The result was that redemption baskets grew by 84%, tripling spend on those visits. Balance and flow had been re-established.
One of the more subtle ways of disrupting flow is through customer experience.
Take Nectar. We initially allowed real-time redemption of points at the Sainsbury’s till. On the surface it should have boosted engagement by making redemption easier. In practice, it made redemption too easy. Points lost their pull, and members slipped out of flow.
In coalitions, a frequent partner request is to bring earn and burn into their own app. On paper the rationale is simple — the customer is already there, so why add friction? Partners often argue it’s their customer and they want to provide recognition in their own space.
But this disrupts flow in two ways.
First, every coalition activity in a partner app is one less in the coalition app — a loss of ecosystem engagement. What looks like a partner gain is everyone else’s loss.
Second, it undermines the partner too. Typically, those using a partner app are already high-loyal customers. We saw this in yuu Rewards when we replaced the Mannings programme with the coalition. Within a month, penetration was higher than Mannings had achieved in a decade. The same held true for Pizza Hut, and for Homebase when it joined Nectar.
What this means in practice is that these ‘high loyals’ will now be using the partners own app for earn and burn, missing out on wider opportunities to earn in the network. Overtime, this will reduce the programme effectiveness for that partner, and they’ll see less app opens overall and less opportunities for their own messaging.
The opposite dynamic played out in AB InBev’s BEES programme. As one executive explained, expanding their app to include both AB InBev and third-party products gave retailers more reason to open it. More app opens meant more exposure to AB InBev products, and hence higher sales.
Whether through greater range in a marketplace or more partners in a coalition, the lesson is the same; by keeping customers in a single app, you strengthen both your sales and theirs.
It’s not always easy to hold the line when a big partner, like a grocer, asks for their own customer experience. But the loyalty marketer’s job is to see beyond the request — to weigh the impact on customer flow and the psychology of participation.
Ultimately, the loyalty marketer needs to be an order maker, not an order taker. Crafting a scheme where customers are increasing sales, not one where customers are increasingly sold.
Holding the line in loyalty then is really about keeping members in flow. It means resisting requests that may dilute attention and weaken engagement.
Signposting value but not blocking participation and exposing the rules of the game.
Using variability and uncertainty to keep people interested, whilst ensuring rewards remain just within reach.
Price will always be a fickle friend.
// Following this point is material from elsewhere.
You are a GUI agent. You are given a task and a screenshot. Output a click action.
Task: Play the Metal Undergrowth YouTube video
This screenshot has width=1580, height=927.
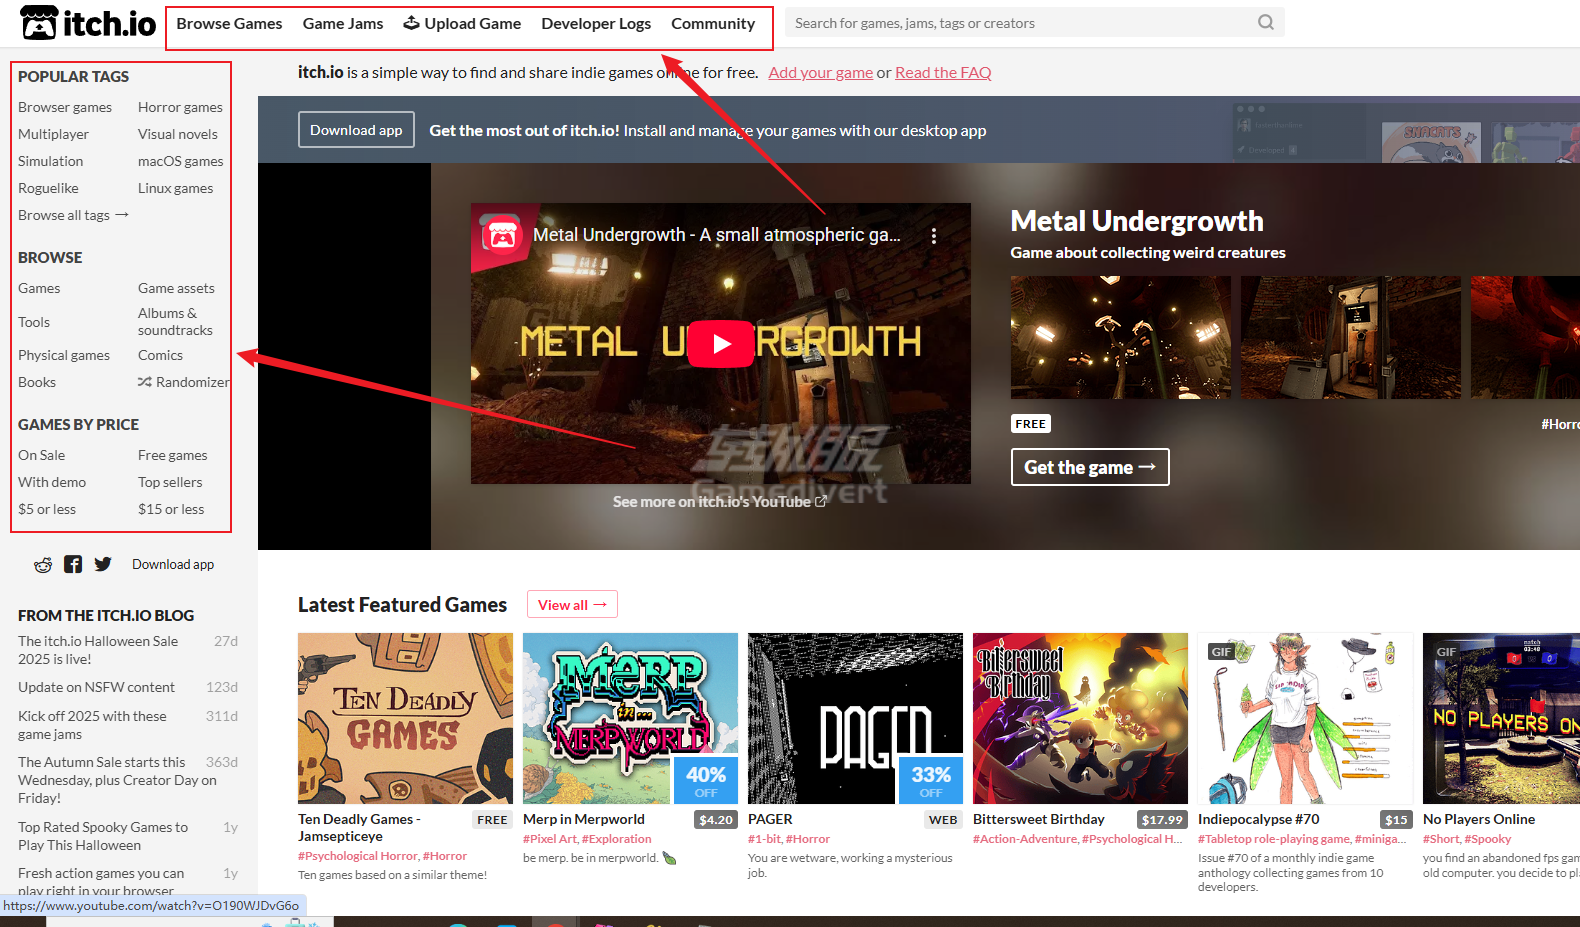(x=720, y=343)
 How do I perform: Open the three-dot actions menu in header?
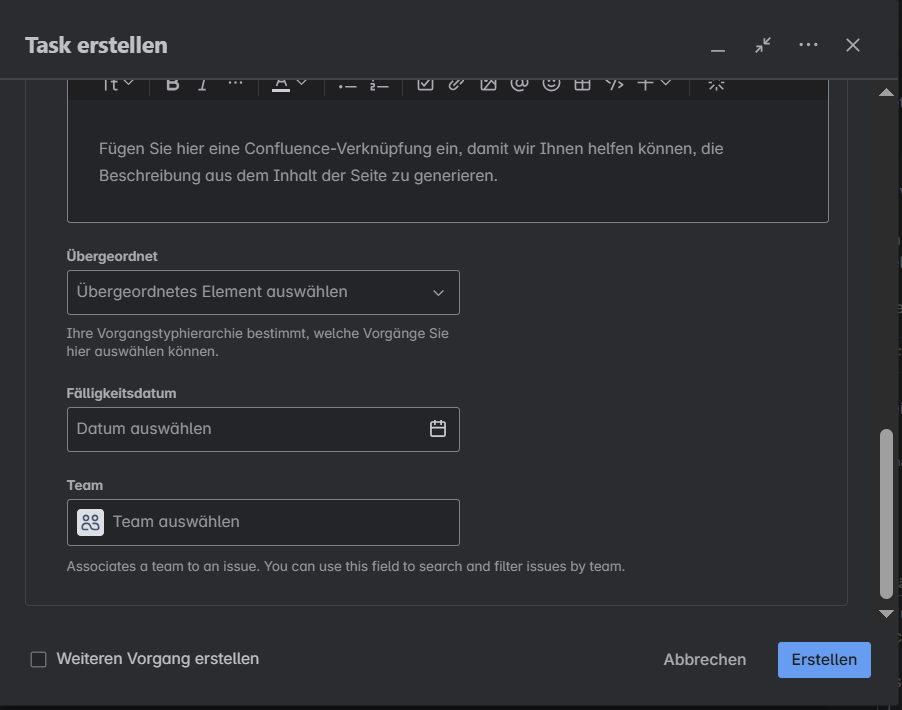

Channels will always create cost tension. Redemption will always invite pressure to “loosen the taps.”
The loyalty leader’s job is to hold the line — to keep members playing, progressing, and believing that the next action takes them closer to something worth achieving. Making them feel ‘smart’ whilst ensuring they always feel capable.
In the end, this is where psychology comes back in. Skinner showed us the levers that shape behaviour; Csikszentmihalyi taught us how hard to pull them. Holding the line is about applying both — using the right reinforcements to spark action, then calibrating challenge and skill to sustain it.
Ultimately, our aim should be to facilitate that pleasant experience through moments that provide something wonderful — keeping members in flow.